## Task requirements:
Set the pictures aside and write down, exactly as they appear, the lines from the one containing "You are a computer-use agent. 1029x450" through the end of the material.

## Source material:
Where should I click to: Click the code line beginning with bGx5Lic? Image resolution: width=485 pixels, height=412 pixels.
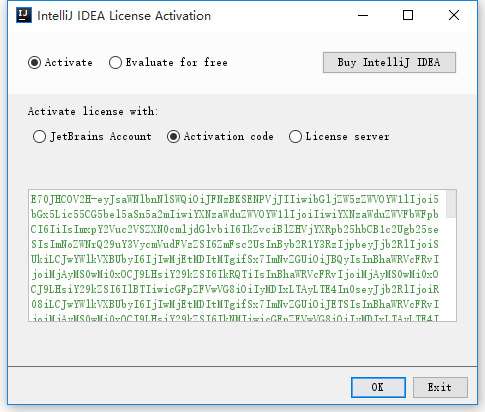tap(235, 214)
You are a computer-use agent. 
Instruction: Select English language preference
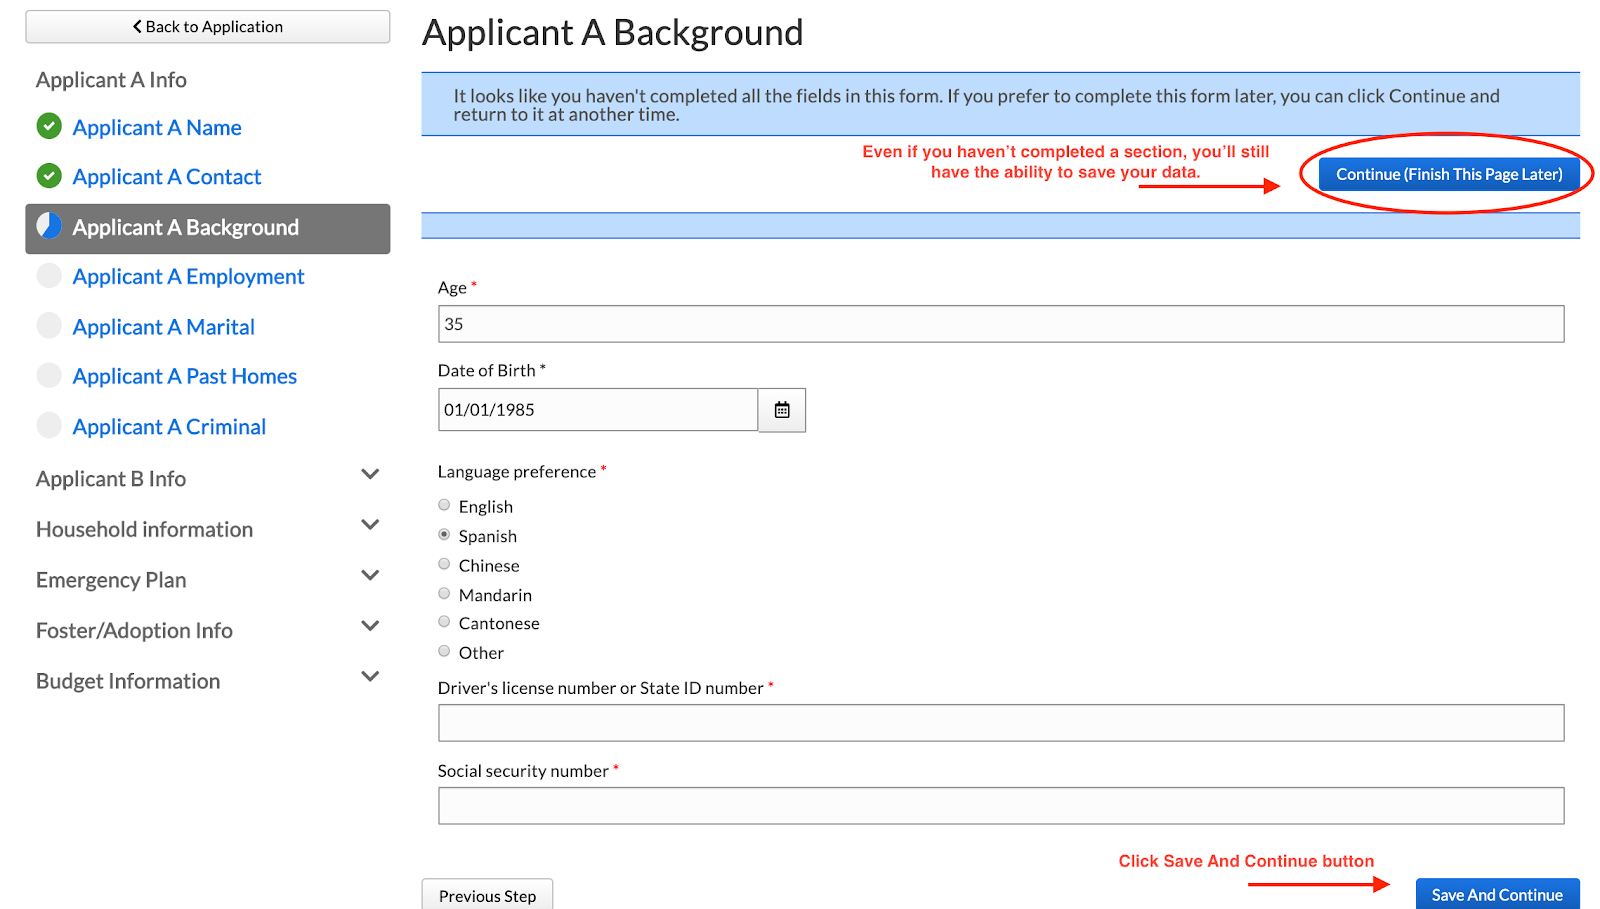pyautogui.click(x=444, y=506)
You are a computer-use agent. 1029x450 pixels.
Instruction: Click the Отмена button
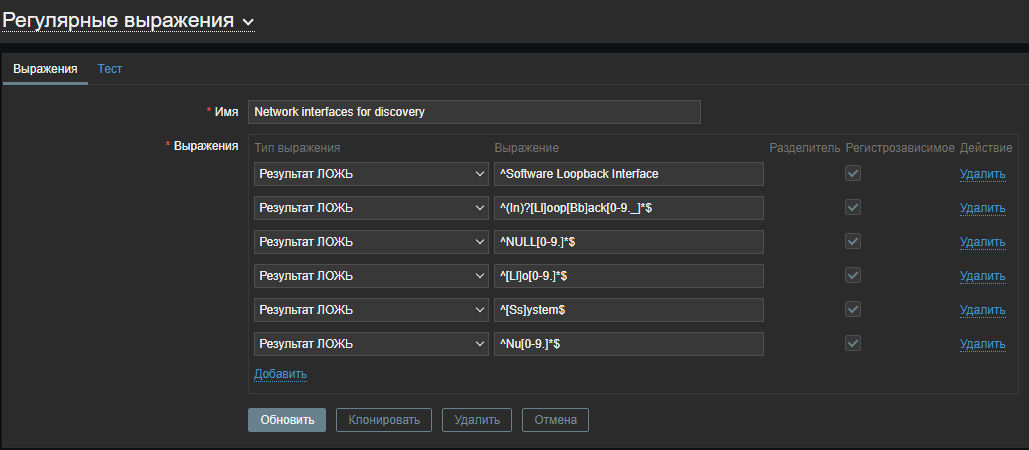(555, 420)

## Solution to this problem:
You are a computer-use agent. 1029x450 pixels.
Instruction: Click the Отмена button
(555, 420)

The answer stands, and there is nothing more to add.